+++ Given records
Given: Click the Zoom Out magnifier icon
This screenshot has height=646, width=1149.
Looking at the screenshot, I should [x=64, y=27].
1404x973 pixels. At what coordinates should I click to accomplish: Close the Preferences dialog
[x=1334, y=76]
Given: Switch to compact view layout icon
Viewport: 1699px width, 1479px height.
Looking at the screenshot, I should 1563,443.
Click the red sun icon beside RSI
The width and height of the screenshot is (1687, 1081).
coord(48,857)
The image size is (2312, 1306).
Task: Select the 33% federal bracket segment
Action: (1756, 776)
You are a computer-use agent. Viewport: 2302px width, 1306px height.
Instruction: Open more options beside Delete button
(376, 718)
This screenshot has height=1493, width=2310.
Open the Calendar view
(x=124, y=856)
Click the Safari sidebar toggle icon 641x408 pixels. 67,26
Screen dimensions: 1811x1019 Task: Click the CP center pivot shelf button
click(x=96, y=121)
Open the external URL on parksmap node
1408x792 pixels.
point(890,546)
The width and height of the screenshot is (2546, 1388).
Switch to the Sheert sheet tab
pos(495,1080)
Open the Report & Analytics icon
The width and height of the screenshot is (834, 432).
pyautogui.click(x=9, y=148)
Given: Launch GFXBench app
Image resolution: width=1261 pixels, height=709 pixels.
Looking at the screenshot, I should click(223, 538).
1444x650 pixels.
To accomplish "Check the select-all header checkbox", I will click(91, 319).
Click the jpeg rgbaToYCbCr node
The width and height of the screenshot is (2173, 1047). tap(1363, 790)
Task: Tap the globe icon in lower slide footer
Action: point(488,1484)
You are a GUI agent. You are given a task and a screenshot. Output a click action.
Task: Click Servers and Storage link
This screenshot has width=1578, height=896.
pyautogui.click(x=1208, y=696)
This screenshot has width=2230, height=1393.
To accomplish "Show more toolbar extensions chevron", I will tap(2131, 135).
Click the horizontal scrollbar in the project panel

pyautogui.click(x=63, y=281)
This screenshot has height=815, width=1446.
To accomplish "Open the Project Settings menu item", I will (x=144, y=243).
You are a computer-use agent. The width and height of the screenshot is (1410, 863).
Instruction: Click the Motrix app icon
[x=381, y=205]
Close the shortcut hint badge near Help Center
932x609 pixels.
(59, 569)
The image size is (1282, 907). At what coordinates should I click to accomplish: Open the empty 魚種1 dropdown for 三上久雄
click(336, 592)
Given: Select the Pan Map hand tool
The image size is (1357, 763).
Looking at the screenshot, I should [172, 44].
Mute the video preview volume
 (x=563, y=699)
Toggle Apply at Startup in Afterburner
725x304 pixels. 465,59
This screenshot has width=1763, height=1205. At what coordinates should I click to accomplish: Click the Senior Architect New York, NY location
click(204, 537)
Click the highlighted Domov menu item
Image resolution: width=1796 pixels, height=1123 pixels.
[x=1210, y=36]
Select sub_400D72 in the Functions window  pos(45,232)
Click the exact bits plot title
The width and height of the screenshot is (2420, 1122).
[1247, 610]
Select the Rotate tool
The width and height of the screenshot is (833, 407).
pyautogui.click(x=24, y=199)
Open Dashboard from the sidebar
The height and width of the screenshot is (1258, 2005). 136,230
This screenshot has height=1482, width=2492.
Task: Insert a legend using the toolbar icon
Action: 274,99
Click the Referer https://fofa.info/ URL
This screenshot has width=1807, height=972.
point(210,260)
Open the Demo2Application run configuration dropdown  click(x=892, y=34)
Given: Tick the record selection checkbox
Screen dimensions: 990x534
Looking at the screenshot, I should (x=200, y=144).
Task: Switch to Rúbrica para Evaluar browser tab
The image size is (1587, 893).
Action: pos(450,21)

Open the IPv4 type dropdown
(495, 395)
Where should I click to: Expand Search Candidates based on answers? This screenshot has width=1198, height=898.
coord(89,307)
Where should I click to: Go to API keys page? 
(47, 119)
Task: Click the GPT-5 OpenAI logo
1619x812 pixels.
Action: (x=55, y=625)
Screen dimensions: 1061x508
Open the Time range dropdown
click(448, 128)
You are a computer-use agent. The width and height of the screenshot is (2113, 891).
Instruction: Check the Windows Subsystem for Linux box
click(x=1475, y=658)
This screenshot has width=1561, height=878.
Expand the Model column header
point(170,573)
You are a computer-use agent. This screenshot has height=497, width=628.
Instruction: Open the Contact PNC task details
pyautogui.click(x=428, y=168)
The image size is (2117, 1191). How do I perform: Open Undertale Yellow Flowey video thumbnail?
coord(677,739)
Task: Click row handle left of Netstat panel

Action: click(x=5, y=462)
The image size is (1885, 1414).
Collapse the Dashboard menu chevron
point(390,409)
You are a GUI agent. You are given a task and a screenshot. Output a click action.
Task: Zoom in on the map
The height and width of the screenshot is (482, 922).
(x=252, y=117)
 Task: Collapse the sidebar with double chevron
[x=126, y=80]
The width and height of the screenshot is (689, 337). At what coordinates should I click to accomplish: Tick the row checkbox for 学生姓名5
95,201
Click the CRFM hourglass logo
++++++
The material above must be returned in full, exactly as written.

Given: Click the Zoom Out magnifier icon
This screenshot has height=646, width=1149.
Looking at the screenshot, I should [x=64, y=27].
1404x973 pixels. At what coordinates should I click to accomplish: Close the Preferences dialog
[x=1334, y=76]
Given: Switch to compact view layout icon
Viewport: 1699px width, 1479px height.
Looking at the screenshot, I should 1563,443.
Click the red sun icon beside RSI
The width and height of the screenshot is (1687, 1081).
coord(48,857)
The image size is (2312, 1306).
Task: Select the 33% federal bracket segment
Action: (1756, 776)
You are a computer-use agent. Viewport: 2302px width, 1306px height.
Instruction: Open more options beside Delete button
(376, 718)
This screenshot has height=1493, width=2310.
Open the Calendar view
(x=124, y=856)
Click the Safari sidebar toggle icon 641x408 pixels. 67,26
Screen dimensions: 1811x1019 Task: Click the CP center pivot shelf button
click(x=96, y=121)
Open the external URL on parksmap node
1408x792 pixels.
point(890,546)
The width and height of the screenshot is (2546, 1388).
Switch to the Sheert sheet tab
pos(495,1080)
Open the Report & Analytics icon
The width and height of the screenshot is (834, 432).
pyautogui.click(x=9, y=148)
Given: Launch GFXBench app
Image resolution: width=1261 pixels, height=709 pixels.
Looking at the screenshot, I should click(223, 538).
1444x650 pixels.
To accomplish "Check the select-all header checkbox", I will click(91, 319).
Click the jpeg rgbaToYCbCr node
The width and height of the screenshot is (2173, 1047). tap(1363, 790)
Task: Tap the globe icon in lower slide footer
Action: point(488,1484)
You are a GUI agent. You are given a task and a screenshot. Output a click action.
Task: Click Servers and Storage link
This screenshot has width=1578, height=896.
pyautogui.click(x=1208, y=696)
This screenshot has width=2230, height=1393.
To accomplish "Show more toolbar extensions chevron", I will tap(2131, 135).
Click the horizontal scrollbar in the project panel

pyautogui.click(x=63, y=281)
This screenshot has height=815, width=1446.
To accomplish "Open the Project Settings menu item", I will (x=144, y=243).
You are a computer-use agent. The width and height of the screenshot is (1410, 863).
Instruction: Click the Motrix app icon
[x=381, y=205]
Close the shortcut hint badge near Help Center
932x609 pixels.
(59, 569)
The image size is (1282, 907). At what coordinates should I click to accomplish: Open the empty 魚種1 dropdown for 三上久雄
click(336, 592)
Given: Select the Pan Map hand tool
The image size is (1357, 763).
Looking at the screenshot, I should [172, 44].
Mute the video preview volume
 (x=563, y=699)
Toggle Apply at Startup in Afterburner
725x304 pixels. 465,59
This screenshot has width=1763, height=1205. At what coordinates should I click to accomplish: Click the Senior Architect New York, NY location
click(204, 537)
Click the highlighted Domov menu item
Image resolution: width=1796 pixels, height=1123 pixels.
[x=1210, y=36]
Select sub_400D72 in the Functions window  pos(45,232)
Click the exact bits plot title
The width and height of the screenshot is (2420, 1122).
[1247, 610]
Select the Rotate tool
The width and height of the screenshot is (833, 407).
pyautogui.click(x=24, y=199)
Open Dashboard from the sidebar
The height and width of the screenshot is (1258, 2005). 136,230
This screenshot has height=1482, width=2492.
Task: Insert a legend using the toolbar icon
Action: 274,99
Click the Referer https://fofa.info/ URL
This screenshot has width=1807, height=972.
point(210,260)
Open the Demo2Application run configuration dropdown  click(x=892, y=34)
Given: Tick the record selection checkbox
Screen dimensions: 990x534
Looking at the screenshot, I should (x=200, y=144).
Task: Switch to Rúbrica para Evaluar browser tab
The image size is (1587, 893).
Action: pos(450,21)

Open the IPv4 type dropdown
(495, 395)
Where should I click to: Expand Search Candidates based on answers? This screenshot has width=1198, height=898.
coord(89,307)
Where should I click to: Go to API keys page? 
(47, 119)
Task: Click the GPT-5 OpenAI logo
1619x812 pixels.
Action: (x=55, y=625)
Screen dimensions: 1061x508
Open the Time range dropdown
click(448, 128)
You are a computer-use agent. The width and height of the screenshot is (2113, 891).
Instruction: Check the Windows Subsystem for Linux box
click(x=1475, y=658)
This screenshot has width=1561, height=878.
Expand the Model column header
point(170,573)
You are a computer-use agent. This screenshot has height=497, width=628.
Instruction: Open the Contact PNC task details
pyautogui.click(x=428, y=168)
The image size is (2117, 1191). How do I perform: Open Undertale Yellow Flowey video thumbnail?
coord(677,739)
Task: Click row handle left of Netstat panel

Action: click(x=5, y=462)
The image size is (1885, 1414).
Collapse the Dashboard menu chevron
point(390,409)
You are a GUI agent. You are given a task and a screenshot. Output a click action.
Task: Zoom in on the map
The height and width of the screenshot is (482, 922).
(x=252, y=117)
 Task: Collapse the sidebar with double chevron
[x=126, y=80]
The width and height of the screenshot is (689, 337). At what coordinates should I click to accomplish: Tick the row checkbox for 学生姓名5
95,201
Click the CRFM hourglass logo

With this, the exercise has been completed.